Thursday, July 21, 2016

TBT - Baltimore Orioles Edition

On the Friday before the All Star break, the Orioles celebrated the 50th anniversary of their 1966 World Series championship. The team sported the same unis as their 1966 counterparts. Their opponents, the L.A. Angels didn't play along and just wore their everyday 2016 away uniforms.

The differences in the 1966 and 2016 uniforms are not dramatic. The main differences being the Orioles script on the '66 uni is slightly different and not underscored and the 2016 caps have a white field behind the cartoon bird.

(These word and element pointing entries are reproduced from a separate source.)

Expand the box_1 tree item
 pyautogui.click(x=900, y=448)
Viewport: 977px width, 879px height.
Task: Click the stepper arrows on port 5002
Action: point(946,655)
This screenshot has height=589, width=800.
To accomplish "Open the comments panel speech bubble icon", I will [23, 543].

I chose to compare a picture of 2016 shortstop Jonathan Schoop turning a double-play with 1966 second baseman Davey Johnson doing the same. While looking for a Topps card that showed the Orioles home uniforms of this era, I came up short. Perhaps I should say Topps came up short. Although the Orioles uniforms changed in 1966 most cards from 1966-1970 showed home uniforms from 1965 or older or showed the away uniform. 
Rather than use a card from the early seventies to compare the uniforms, I made two Card That Never Were for this post. Davey Johnson was an obvious choice. Topps had included him on a "Rookie Stars" card in the 1965 set, the year in which he made his MLB debut. In 1966 Johnson had earned a starting role as second baseman for the World Series Champs and even a Rookie of the Year nomination. But he didn't earn his own Topps card. Instead he was put on a second, late series "Rookie Stars" card in 1966. So here is a second year card of Davey Johnson that would never have appeared in a 1966 Topps set. It is an action shot of him actually wearing a current uniform.


  1. I like a good Topps-bashing as much as anyone, but faulting them for the absence of his own card in the 1966 set while offering up evidence of "2nd baseman for World Series champs" and getting "rookie of the year" consideration is a bit unfair. Those 2 achievements occurred well past Topps' 1966 press date.

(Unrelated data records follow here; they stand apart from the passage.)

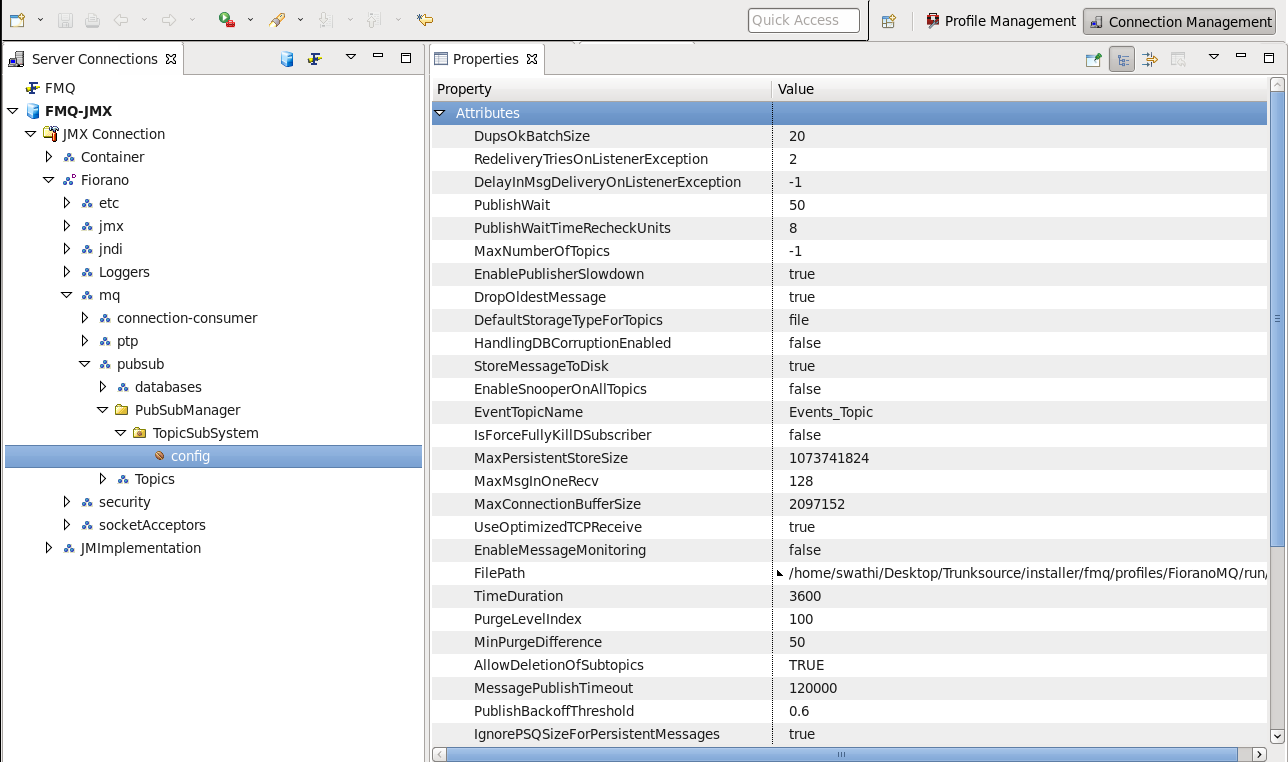1288x762 pixels.
Task: Click the Show Advanced Properties icon
Action: click(x=1150, y=60)
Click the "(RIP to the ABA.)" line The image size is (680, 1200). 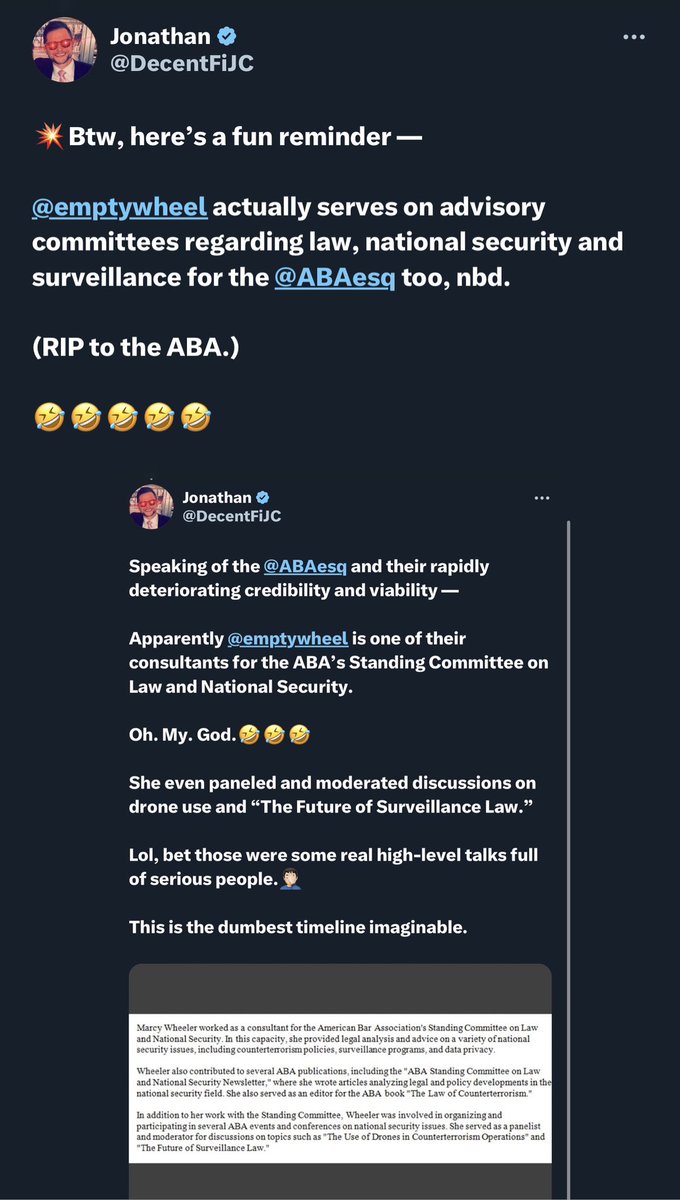tap(136, 346)
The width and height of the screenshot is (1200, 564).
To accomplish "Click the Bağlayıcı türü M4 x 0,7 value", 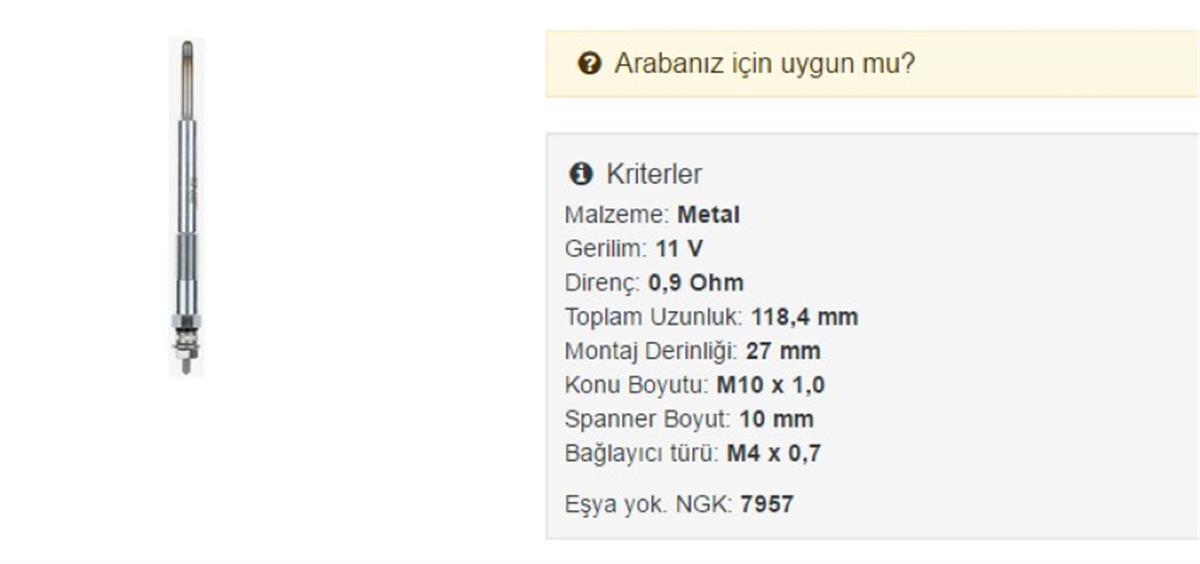I will click(x=773, y=453).
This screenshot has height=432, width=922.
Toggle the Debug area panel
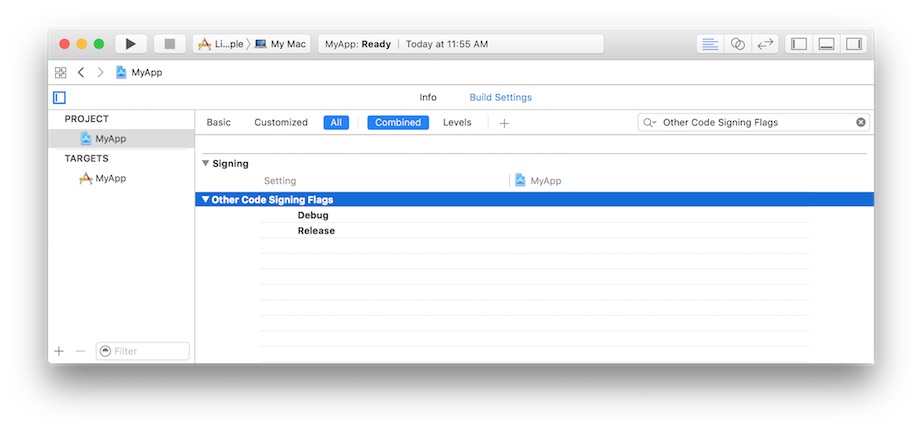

  2. The issue with Topps in the late '60s wasn't giving Davey Johnson 2 rookie stars cards. The lack of a solo second year card was just a convenient substitution to show the 1966 uniforms. Any "Topps bashing" in that era was directed at the lack of photos of players in their proper uniforms. The Orioles cards of that era are a perfect example. Baltimore had new unis in 1966 but even late series cards did not show them. In 1967 only 4 of 35 cards had the new logo. In 1969 there were still several Orioles cards featuring the 1965 uniforms.

    Keith Olberman had an interesting article in Sports Collectors Digest on this same subject:

  3. Great post. Davey Johnson as a starter needed his own card.